FWIW (and slightly off topic) I know some of you are thinking "what side of the aisle does this blasphemous polluting asshole sit on?" well, unlike people like Michael Moore who attempt to decieve by hiding their political affiliations, even though they are in fact democrats, I believe in being honest. I am an Atheist libertarian who has a long history of voting Republican. There, I said it. As a person who votes Republican, I am a minority of the slashdot crowd, and in all likelyhood I am going to be downmoderated as a troll by at least one person because of that fact. Unless of course they read that sentence and actually think about how predictable they are, in which case they would take a route I often take: when in doubt, or if you just don't know, then don't vote.

Re:The religion of environmentalism (1, Interesting)

Anonymous Coward | more than 7 years ago | (#16526429)

As a person who votes Republican, I am a minority of the slashdot crowd,

That is very doubtful. Back in the early hip days, that would have been true. Now, I think that the majority are republicans. You will still be modded as a troll (because you are), but I have seen loads of mods that are clearly republican in nature.

And this comes from a long time /.er(I did not register until much later) Libertarian who votes against politicians that run up deficits, kills off our rights, evades the constition, takes bribes, molest pages, and lies about it all.

Re:The religion of environmentalism (0)

Anonymous Coward | more than 7 years ago | (#16526495)

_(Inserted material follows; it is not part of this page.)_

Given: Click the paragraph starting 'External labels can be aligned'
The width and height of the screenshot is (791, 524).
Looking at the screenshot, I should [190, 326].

Libertarian who votes against politicians that run up deficits, kills off our rights, evades the constition, takes bribes, molest pages, and lies about it all.

Well, it sounds like you cancel all of Alpha Wolf's votes.

Re:The religion of environmentalism (1)

AlphaWolf_HK (692722) | more than 7 years ago | (#16526655)

Well, in the US we have something carefully crafted by the founding fathers called the electoral college system, if you've ever heard of that. My votes reinforce those of us in my state of Arizona who have 10 electors (and quickly rising,) and also have a history of being a red state. Odds are he lives in a different state, so his vote probably doesn't impact mine at all.

both parties are scum (1)

cheekyboy (598084) | more than 7 years ago | (#16526889)

Vote for the little man.

Major parties are in cahoots and evil, toe the part line, be part of the in crowd, no independent thought, bend over to big brother.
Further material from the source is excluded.